++++ Records to process ++++
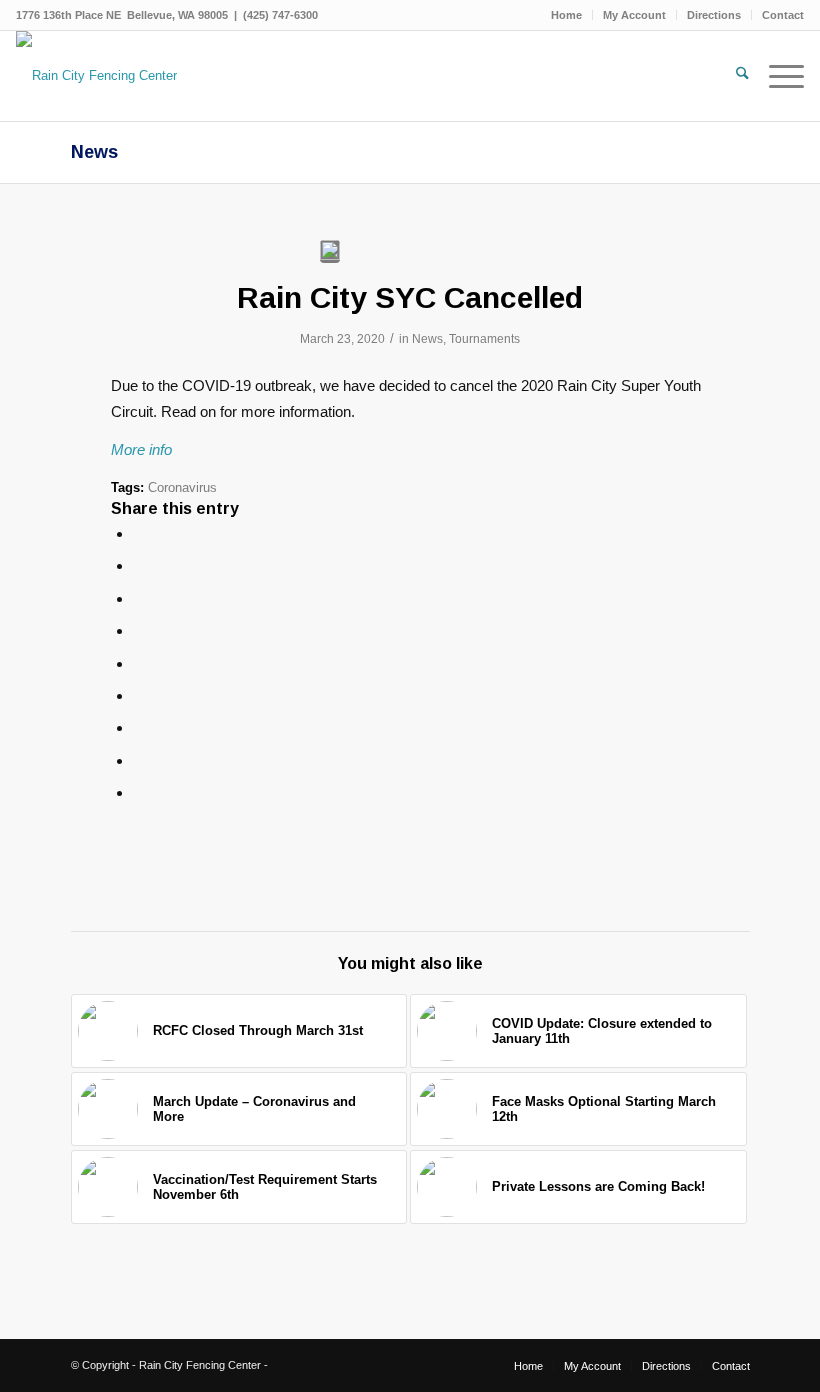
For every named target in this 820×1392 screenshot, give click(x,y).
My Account (634, 15)
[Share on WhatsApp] (139, 598)
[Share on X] (139, 565)
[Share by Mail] (139, 792)
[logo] (96, 76)
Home (566, 15)
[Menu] (776, 76)
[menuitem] (567, 15)
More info (141, 449)
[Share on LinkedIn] (139, 663)
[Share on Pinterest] (139, 630)
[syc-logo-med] (330, 251)
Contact (783, 15)
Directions (714, 15)
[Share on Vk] (139, 727)
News (94, 152)
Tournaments (484, 339)
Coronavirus (182, 487)
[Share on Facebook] (139, 533)
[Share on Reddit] (139, 760)
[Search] (732, 76)
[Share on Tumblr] (139, 695)
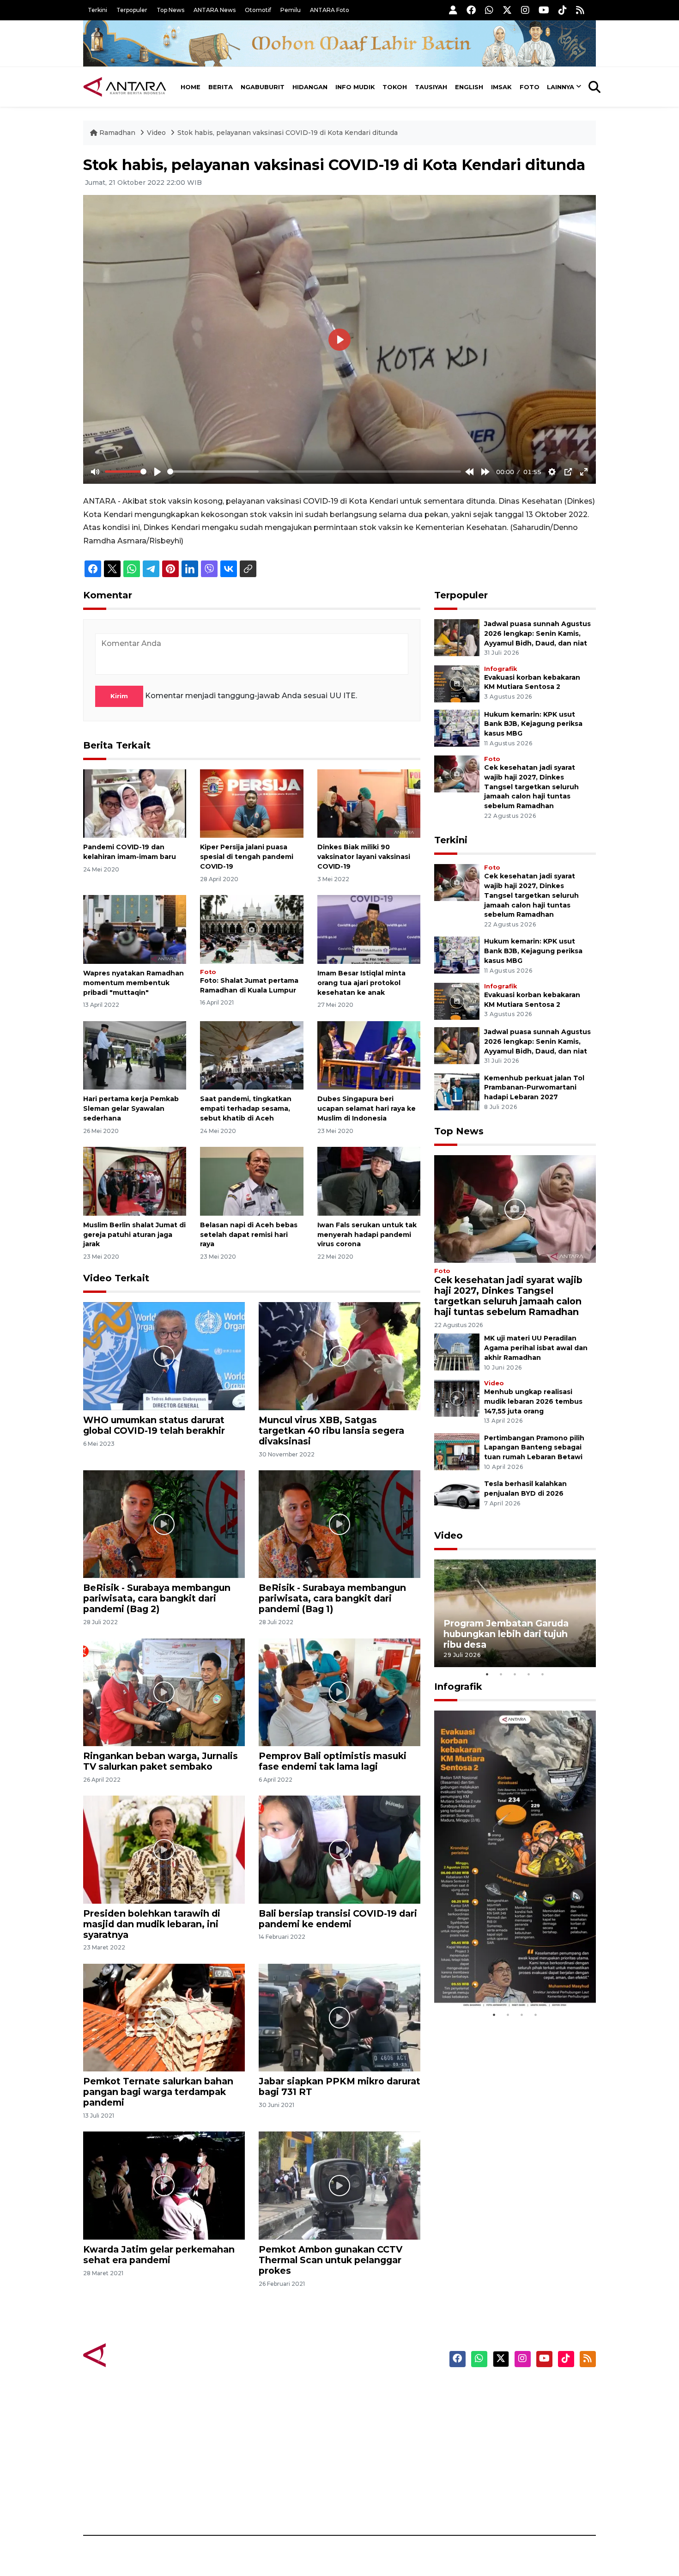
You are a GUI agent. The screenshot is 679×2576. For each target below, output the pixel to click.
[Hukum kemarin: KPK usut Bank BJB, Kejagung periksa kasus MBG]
++++
**Description of the task:** Every line of the listing above that includes "screenshot" should be copied out.

**Task output:**
For every named target in this 820×1392 screenshot, give click(x,y).
You are a GUI agent. The screenshot is 679×2576. For each target below, output the pixel to click.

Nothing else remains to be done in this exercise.